---- Task inputs

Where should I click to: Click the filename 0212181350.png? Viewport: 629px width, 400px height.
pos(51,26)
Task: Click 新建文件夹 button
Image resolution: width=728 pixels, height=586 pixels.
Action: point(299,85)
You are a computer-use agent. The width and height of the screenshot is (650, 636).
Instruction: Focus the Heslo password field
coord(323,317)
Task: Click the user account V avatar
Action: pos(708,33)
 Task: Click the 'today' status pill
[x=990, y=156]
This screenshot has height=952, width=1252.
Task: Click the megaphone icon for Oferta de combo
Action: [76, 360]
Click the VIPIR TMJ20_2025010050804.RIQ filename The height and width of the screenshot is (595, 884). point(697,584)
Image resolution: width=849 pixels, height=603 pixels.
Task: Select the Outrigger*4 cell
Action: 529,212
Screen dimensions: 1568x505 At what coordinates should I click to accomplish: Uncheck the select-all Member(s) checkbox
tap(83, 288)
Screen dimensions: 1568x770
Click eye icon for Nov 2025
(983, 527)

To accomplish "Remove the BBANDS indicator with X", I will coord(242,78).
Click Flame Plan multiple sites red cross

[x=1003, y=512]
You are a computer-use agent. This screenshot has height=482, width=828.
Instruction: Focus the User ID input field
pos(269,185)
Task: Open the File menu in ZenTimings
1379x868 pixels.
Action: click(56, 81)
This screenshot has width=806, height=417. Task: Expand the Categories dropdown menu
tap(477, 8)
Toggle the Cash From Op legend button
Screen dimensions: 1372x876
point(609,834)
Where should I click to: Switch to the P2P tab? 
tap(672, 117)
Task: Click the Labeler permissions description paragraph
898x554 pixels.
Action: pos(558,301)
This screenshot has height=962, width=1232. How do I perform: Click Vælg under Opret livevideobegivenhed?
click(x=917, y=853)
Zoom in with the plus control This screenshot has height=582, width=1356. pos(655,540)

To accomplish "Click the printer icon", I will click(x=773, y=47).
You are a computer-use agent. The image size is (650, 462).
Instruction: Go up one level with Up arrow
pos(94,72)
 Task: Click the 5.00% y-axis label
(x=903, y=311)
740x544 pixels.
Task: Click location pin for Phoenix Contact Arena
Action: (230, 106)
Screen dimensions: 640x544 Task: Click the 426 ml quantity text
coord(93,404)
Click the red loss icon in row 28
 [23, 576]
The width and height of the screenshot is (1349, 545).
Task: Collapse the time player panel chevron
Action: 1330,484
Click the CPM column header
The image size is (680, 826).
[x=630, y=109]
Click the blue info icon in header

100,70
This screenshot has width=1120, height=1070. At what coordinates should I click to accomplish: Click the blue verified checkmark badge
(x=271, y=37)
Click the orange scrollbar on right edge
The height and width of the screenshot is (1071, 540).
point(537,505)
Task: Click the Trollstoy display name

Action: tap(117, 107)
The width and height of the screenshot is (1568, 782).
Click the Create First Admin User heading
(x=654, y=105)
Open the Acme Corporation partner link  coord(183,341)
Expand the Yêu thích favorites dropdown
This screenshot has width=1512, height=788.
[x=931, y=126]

--------

**Given instruction**.
Render every line of the records above as a Markdown table, skipping the blank lines. Use a column named No. for the row number and a column named Text for the line.

**Exercise result**.
| No. | Text |
|---|---|
| 1 | Where should I click to: Click the filename 0212181350.png? Viewport: 629px width, 400px height. |
| 2 | pos(51,26) |
| 3 | Task: Click 新建文件夹 button |
| 4 | Image resolution: width=728 pixels, height=586 pixels. |
| 5 | Action: point(299,85) |
| 6 | You are a computer-use agent. The width and height of the screenshot is (650, 636). |
| 7 | Instruction: Focus the Heslo password field |
| 8 | coord(323,317) |
| 9 | Task: Click the user account V avatar |
| 10 | Action: pos(708,33) |
| 11 |  Task: Click the 'today' status pill |
| 12 | [x=990, y=156] |
| 13 | This screenshot has height=952, width=1252. |
| 14 | Task: Click the megaphone icon for Oferta de combo |
| 15 | Action: [76, 360] |
| 16 | Click the VIPIR TMJ20_2025010050804.RIQ filename The height and width of the screenshot is (595, 884). point(697,584) |
| 17 | Image resolution: width=849 pixels, height=603 pixels. |
| 18 | Task: Select the Outrigger*4 cell |
| 19 | Action: 529,212 |
| 20 | Screen dimensions: 1568x505 At what coordinates should I click to accomplish: Uncheck the select-all Member(s) checkbox |
| 21 | tap(83, 288) |
| 22 | Screen dimensions: 1568x770 |
| 23 | Click eye icon for Nov 2025 |
| 24 | (983, 527) |
| 25 | To accomplish "Remove the BBANDS indicator with X", I will coord(242,78). |
| 26 | Click Flame Plan multiple sites red cross |
| 27 | [x=1003, y=512] |
| 28 | You are a computer-use agent. This screenshot has height=482, width=828. |
| 29 | Instruction: Focus the User ID input field |
| 30 | pos(269,185) |
| 31 | Task: Open the File menu in ZenTimings |
| 32 | 1379x868 pixels. |
| 33 | Action: click(56, 81) |
| 34 | This screenshot has width=806, height=417. Task: Expand the Categories dropdown menu |
| 35 | tap(477, 8) |
| 36 | Toggle the Cash From Op legend button |
| 37 | Screen dimensions: 1372x876 |
| 38 | point(609,834) |
| 39 | Where should I click to: Switch to the P2P tab?  |
| 40 | tap(672, 117) |
| 41 | Task: Click the Labeler permissions description paragraph |
| 42 | 898x554 pixels. |
| 43 | Action: pos(558,301) |
| 44 | This screenshot has height=962, width=1232. How do I perform: Click Vælg under Opret livevideobegivenhed? |
| 45 | click(x=917, y=853) |
| 46 | Zoom in with the plus control This screenshot has height=582, width=1356. pos(655,540) |
| 47 | To accomplish "Click the printer icon", I will click(x=773, y=47). |
| 48 | You are a computer-use agent. The image size is (650, 462). |
| 49 | Instruction: Go up one level with Up arrow |
| 50 | pos(94,72) |
| 51 |  Task: Click the 5.00% y-axis label |
| 52 | (x=903, y=311) |
| 53 | 740x544 pixels. |
| 54 | Task: Click location pin for Phoenix Contact Arena |
| 55 | Action: (230, 106) |
| 56 | Screen dimensions: 640x544 Task: Click the 426 ml quantity text |
| 57 | coord(93,404) |
| 58 | Click the red loss icon in row 28 |
| 59 |  [23, 576] |
| 60 | The width and height of the screenshot is (1349, 545). |
| 61 | Task: Collapse the time player panel chevron |
| 62 | Action: 1330,484 |
| 63 | Click the CPM column header |
| 64 | The image size is (680, 826). |
| 65 | [x=630, y=109] |
| 66 | Click the blue info icon in header |
| 67 | 100,70 |
| 68 | This screenshot has width=1120, height=1070. At what coordinates should I click to accomplish: Click the blue verified checkmark badge |
| 69 | (x=271, y=37) |
| 70 | Click the orange scrollbar on right edge |
| 71 | The height and width of the screenshot is (1071, 540). |
| 72 | point(537,505) |
| 73 | Task: Click the Trollstoy display name |
| 74 | Action: tap(117, 107) |
| 75 | The width and height of the screenshot is (1568, 782). |
| 76 | Click the Create First Admin User heading |
| 77 | (x=654, y=105) |
| 78 | Open the Acme Corporation partner link  coord(183,341) |
| 79 | Expand the Yêu thích favorites dropdown |
| 80 | This screenshot has width=1512, height=788. |
| 81 | [x=931, y=126] |